I blew my breath out slowly.  She preferred John over me, always had done. “Not really,” I lied easily.  “Not much.”

“Likely story,” she huffed back at me. “How’s your brother?”

“Good. He has a job.  Do you want me to get mum for you?”

No, I do not want you to get her for me!” Grandma snapped waspishly.  “You can just tell her I called, and tell her I am not well, and tell her it’s about time she came and visited me!  Can you manage that, young man?”

“Course I can. I’ll tell her.”

“She got herself a fancy man yet?”

I smiled a little then.  I had known this was coming all right.  I stepped back and peered through the kitchen.  I could just about make out the top of her head out in the garden, as she pegged out the clothes.  “Yes, actually she has Grandma.  She has a new bloke.”

I heard the old woman suck in her breath, and I could picture her face perfectly then.  She’d have her whole body sucked up too, held upwards, her eyes bulging in her wrinkled face, her lips screwed up so tight they’d vanish completely.  I could see her shaking her head and waggling her finger.  She would be so incensed, so proved right, that she wouldn’t even be able to breathe until she remembered to release her scorn.  “I knew it!” she squealed finally. “I knew it wouldn’t take her long!  And I thought she moved you there to get away from bloody men!  Bad apple is he, eh?  You better tell me Daniel, before it all blows up in her face again.  Who is he then, eh?”

“Car salesman,” I told her.  I half regretted telling her now.  I had just done yet another thing to piss my mother off, and on top of that, my grandmothers attitude was starting to make me feel sorry for my mum.  “He’s okay actually,” I added as an afterthought. “Better than the last one.”

“Well I’m not impressed, you can tell her that.  Not one little bit!  She’s always been the same, your mother, one after the bloody other!  About time she grew up and learnt her lesson!  I have to go now Daniel, my soap is about to start.  You make sure you tell her I called, all right?  Tell her I called, and I want her to come and see me as soon as possible!”

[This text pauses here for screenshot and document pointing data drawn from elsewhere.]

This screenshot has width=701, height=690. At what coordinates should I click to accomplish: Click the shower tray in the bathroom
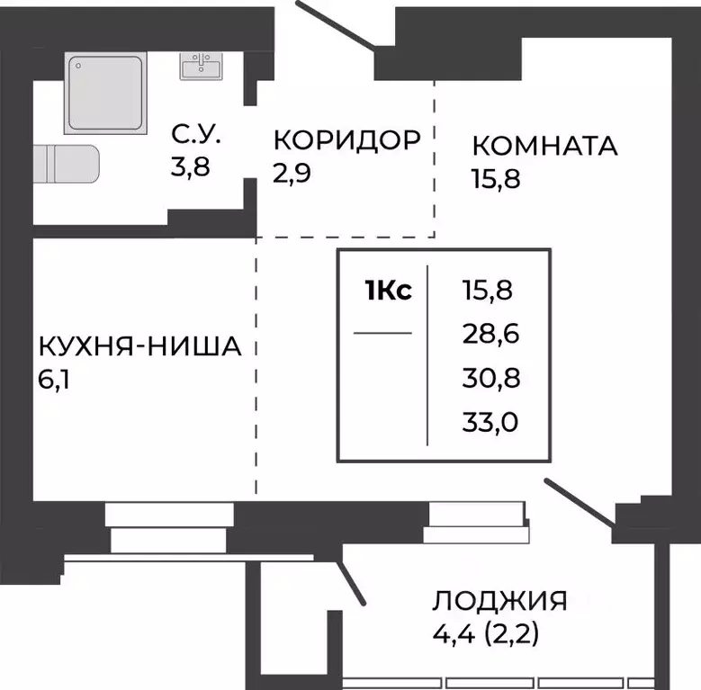tap(104, 94)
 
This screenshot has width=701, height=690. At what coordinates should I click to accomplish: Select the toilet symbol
tap(67, 165)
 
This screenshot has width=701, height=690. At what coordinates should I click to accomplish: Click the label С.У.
tap(196, 138)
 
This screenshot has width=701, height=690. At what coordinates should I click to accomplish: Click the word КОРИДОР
tap(346, 139)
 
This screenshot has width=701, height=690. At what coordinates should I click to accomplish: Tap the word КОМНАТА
tap(544, 146)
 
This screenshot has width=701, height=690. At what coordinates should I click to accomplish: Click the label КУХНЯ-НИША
tap(139, 346)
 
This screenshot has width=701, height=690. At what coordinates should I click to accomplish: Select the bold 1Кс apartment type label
tap(388, 291)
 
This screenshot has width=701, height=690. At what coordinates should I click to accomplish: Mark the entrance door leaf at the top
tap(339, 27)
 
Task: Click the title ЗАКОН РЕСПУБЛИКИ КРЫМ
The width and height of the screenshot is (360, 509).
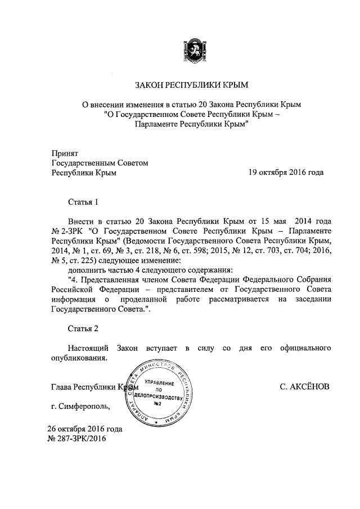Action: [x=191, y=85]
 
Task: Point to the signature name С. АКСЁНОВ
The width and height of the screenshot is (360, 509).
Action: [x=305, y=387]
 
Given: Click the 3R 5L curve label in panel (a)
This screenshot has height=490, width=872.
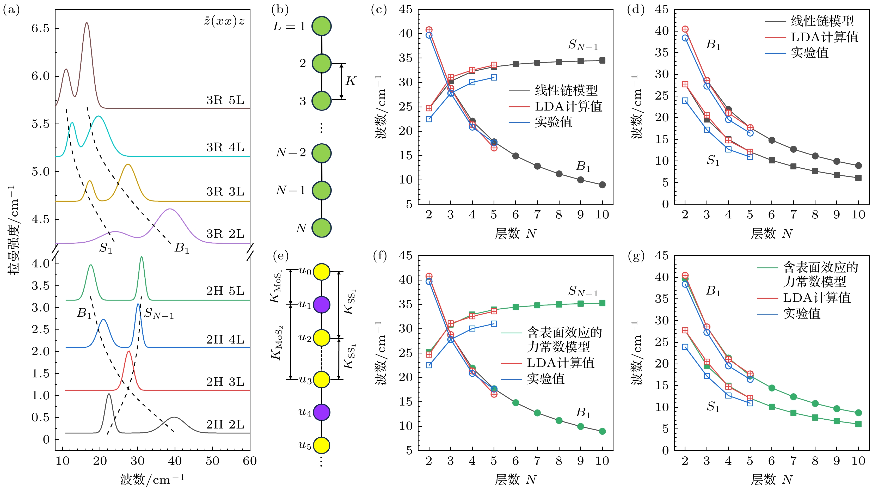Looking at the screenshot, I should pyautogui.click(x=225, y=100).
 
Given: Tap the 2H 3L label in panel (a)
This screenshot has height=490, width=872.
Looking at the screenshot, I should pyautogui.click(x=225, y=382).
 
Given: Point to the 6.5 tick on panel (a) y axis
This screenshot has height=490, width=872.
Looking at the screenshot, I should pyautogui.click(x=41, y=28).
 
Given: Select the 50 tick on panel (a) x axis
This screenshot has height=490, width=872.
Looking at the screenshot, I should pyautogui.click(x=212, y=461).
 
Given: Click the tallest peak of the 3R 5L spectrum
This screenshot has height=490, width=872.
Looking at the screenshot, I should pyautogui.click(x=87, y=23).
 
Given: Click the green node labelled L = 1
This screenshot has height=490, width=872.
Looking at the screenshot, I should pyautogui.click(x=321, y=26).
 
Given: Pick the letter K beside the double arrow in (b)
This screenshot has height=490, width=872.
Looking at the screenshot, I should pyautogui.click(x=350, y=81).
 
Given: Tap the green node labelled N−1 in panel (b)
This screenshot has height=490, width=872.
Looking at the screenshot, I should pyautogui.click(x=321, y=190).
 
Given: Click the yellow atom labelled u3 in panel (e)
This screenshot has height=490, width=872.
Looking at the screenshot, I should pyautogui.click(x=321, y=379).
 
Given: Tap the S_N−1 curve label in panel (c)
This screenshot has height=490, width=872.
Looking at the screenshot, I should pyautogui.click(x=583, y=45).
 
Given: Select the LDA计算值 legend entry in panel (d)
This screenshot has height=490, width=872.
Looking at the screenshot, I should pyautogui.click(x=824, y=37).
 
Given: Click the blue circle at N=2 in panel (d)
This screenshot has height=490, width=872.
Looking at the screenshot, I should pyautogui.click(x=685, y=38).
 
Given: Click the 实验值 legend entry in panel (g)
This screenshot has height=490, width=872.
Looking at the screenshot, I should pyautogui.click(x=802, y=314).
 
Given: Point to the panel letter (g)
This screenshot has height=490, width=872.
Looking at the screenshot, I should pyautogui.click(x=636, y=256).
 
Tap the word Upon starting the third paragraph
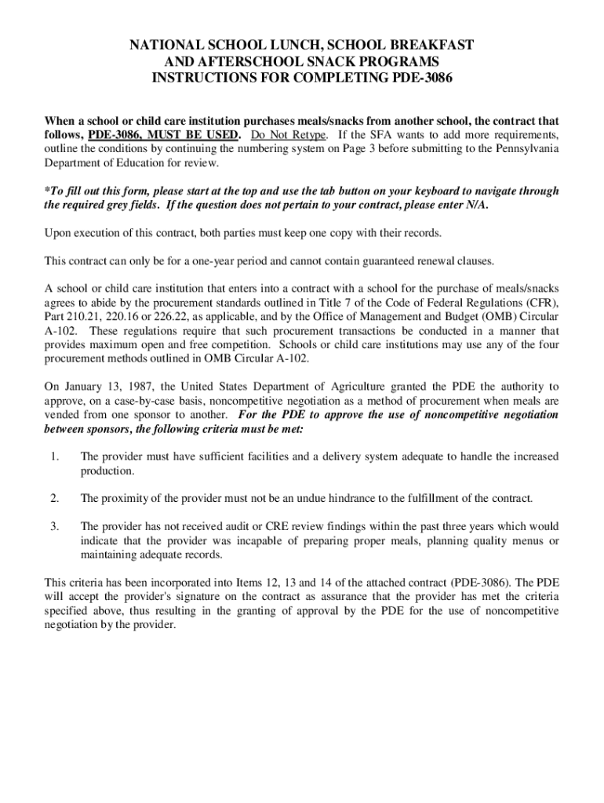(x=59, y=233)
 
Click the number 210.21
(x=89, y=316)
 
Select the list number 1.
(x=53, y=456)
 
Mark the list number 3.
(x=53, y=527)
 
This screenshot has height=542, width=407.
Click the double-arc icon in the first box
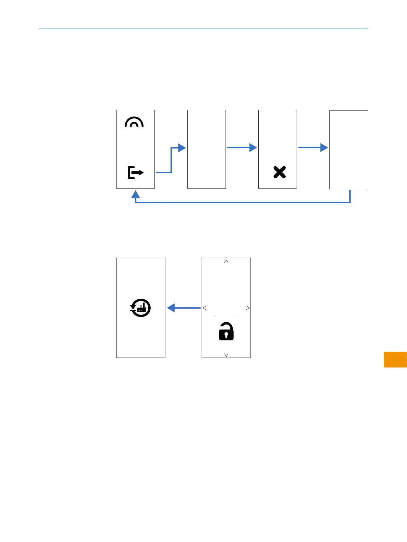pos(134,122)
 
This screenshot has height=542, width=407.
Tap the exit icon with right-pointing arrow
pos(135,172)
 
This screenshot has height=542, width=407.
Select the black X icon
pos(280,172)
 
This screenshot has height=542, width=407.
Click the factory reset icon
pos(140,308)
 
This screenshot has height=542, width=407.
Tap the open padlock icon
pos(226,331)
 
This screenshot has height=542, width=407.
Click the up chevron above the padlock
pos(226,261)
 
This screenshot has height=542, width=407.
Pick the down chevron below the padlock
pos(226,355)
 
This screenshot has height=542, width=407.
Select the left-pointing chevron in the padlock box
pos(204,308)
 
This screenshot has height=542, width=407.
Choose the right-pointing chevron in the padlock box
pos(248,308)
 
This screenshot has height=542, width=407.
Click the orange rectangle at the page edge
pos(395,359)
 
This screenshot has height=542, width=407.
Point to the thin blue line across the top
pos(203,28)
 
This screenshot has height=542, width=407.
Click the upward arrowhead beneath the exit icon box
pos(136,194)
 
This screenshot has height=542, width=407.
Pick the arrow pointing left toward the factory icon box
pos(184,308)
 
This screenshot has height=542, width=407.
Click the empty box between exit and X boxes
pos(206,149)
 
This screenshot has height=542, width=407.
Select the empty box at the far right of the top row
pos(349,150)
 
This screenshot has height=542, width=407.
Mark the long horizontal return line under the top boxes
pos(243,203)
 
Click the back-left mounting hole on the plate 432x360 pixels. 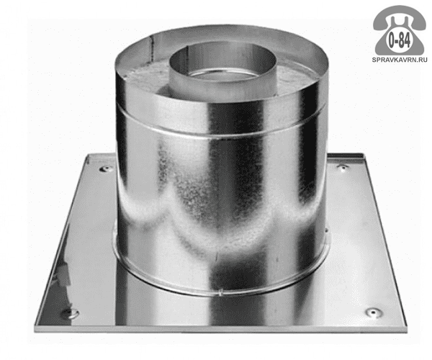107,168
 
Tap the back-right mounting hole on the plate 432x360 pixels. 343,167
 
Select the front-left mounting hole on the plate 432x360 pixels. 69,313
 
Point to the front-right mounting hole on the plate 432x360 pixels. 373,312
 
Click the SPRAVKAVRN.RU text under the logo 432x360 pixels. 400,60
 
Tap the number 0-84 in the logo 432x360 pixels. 399,41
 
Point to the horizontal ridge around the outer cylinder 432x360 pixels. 220,138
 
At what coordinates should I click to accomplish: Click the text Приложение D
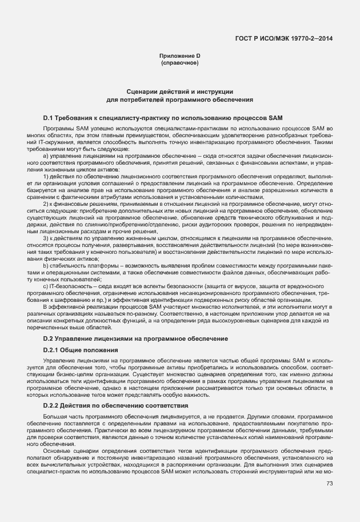(x=179, y=55)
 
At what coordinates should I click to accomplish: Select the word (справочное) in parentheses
(x=179, y=62)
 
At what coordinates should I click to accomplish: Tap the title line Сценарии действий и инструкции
(x=179, y=91)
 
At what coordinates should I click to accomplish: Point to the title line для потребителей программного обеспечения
(x=179, y=99)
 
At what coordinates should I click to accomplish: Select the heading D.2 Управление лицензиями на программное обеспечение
(x=135, y=339)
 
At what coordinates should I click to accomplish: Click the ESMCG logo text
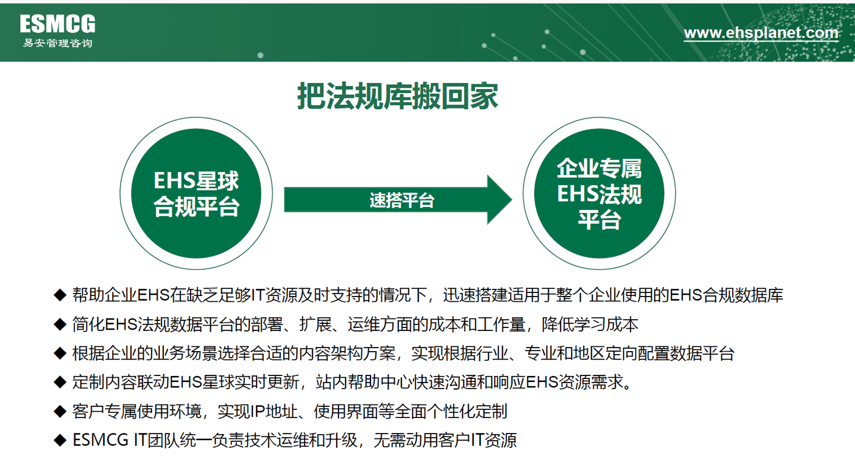58,24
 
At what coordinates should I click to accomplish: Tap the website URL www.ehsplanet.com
761,33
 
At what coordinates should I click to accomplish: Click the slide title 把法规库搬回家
397,97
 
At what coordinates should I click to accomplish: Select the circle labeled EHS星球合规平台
197,194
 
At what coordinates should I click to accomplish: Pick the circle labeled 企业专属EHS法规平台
599,194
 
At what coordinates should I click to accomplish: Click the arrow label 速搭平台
402,200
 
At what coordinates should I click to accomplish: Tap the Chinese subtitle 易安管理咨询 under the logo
58,43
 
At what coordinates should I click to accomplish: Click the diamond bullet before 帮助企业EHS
59,295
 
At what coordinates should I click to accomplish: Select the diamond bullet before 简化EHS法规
59,324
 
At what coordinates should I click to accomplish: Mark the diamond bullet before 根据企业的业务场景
59,353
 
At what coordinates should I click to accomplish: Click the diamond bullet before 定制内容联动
59,383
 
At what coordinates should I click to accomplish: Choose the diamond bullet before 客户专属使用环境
59,411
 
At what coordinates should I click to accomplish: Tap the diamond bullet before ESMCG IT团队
59,440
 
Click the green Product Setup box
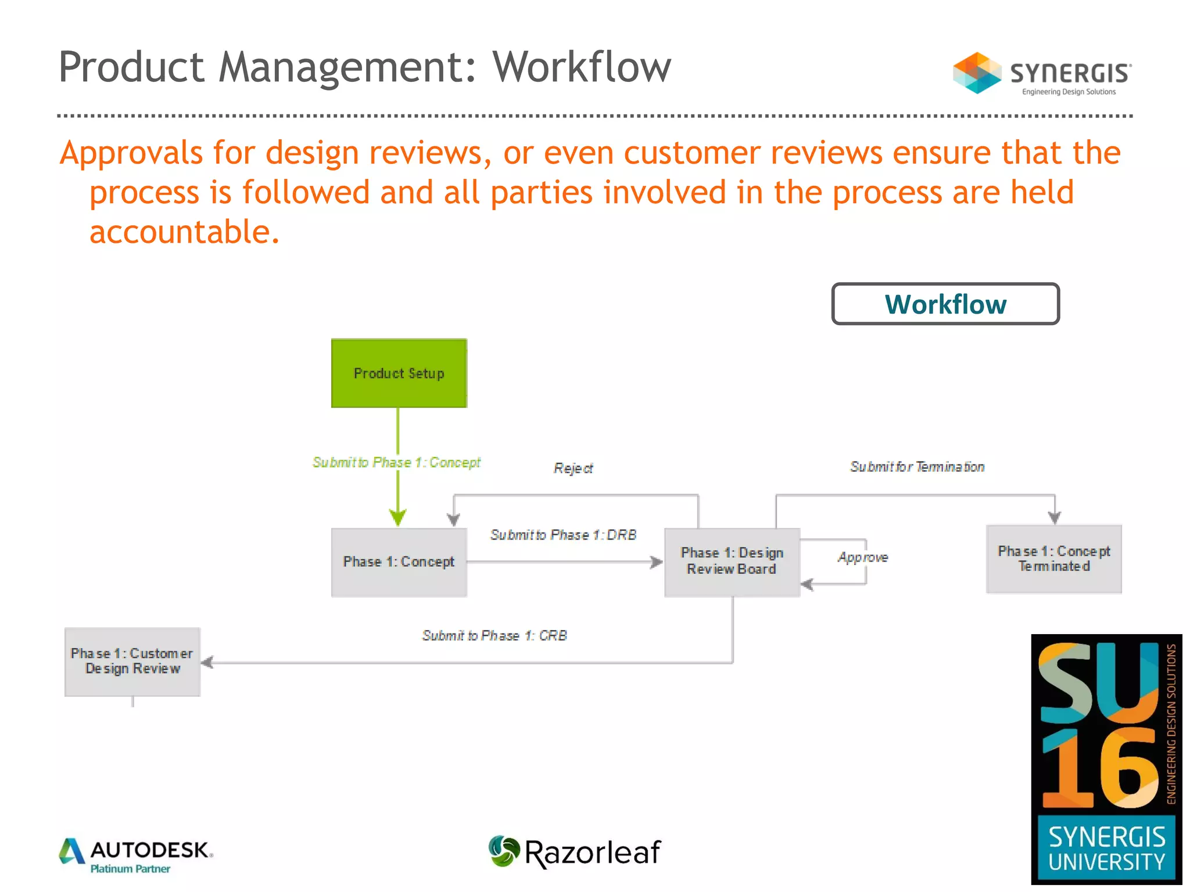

She hung up and I lingered in the hallway, watching my mother in the garden.  I could see her hanging my school trousers onto the line, her hair in her face and pegs jammed in her mouth.  I didn’t understand much about her relationship with her own mother, except that it was not good, and never had been.  Grandma lived in a nursing home down in Cornwall, and visiting her was this twice yearly pilgrimage of duty, rather than love.  My mother would visibly stiffen at the mere mention of the woman.

Dressed, and feeling increasingly sorry for myself, I made a start on the kitchen.  John  couldn’t resist smirking, as I pulled on the rubber gloves my mother had laid out for me.  “Shut up and go to work,” I told him with a snarl. “Did you even know the bloke who runs that place is a Nazi?”

John swapped an amused look with my mother who had just come in from the garden.  She stared at me quizzically. “What did you just say?  Do you even know what that means?”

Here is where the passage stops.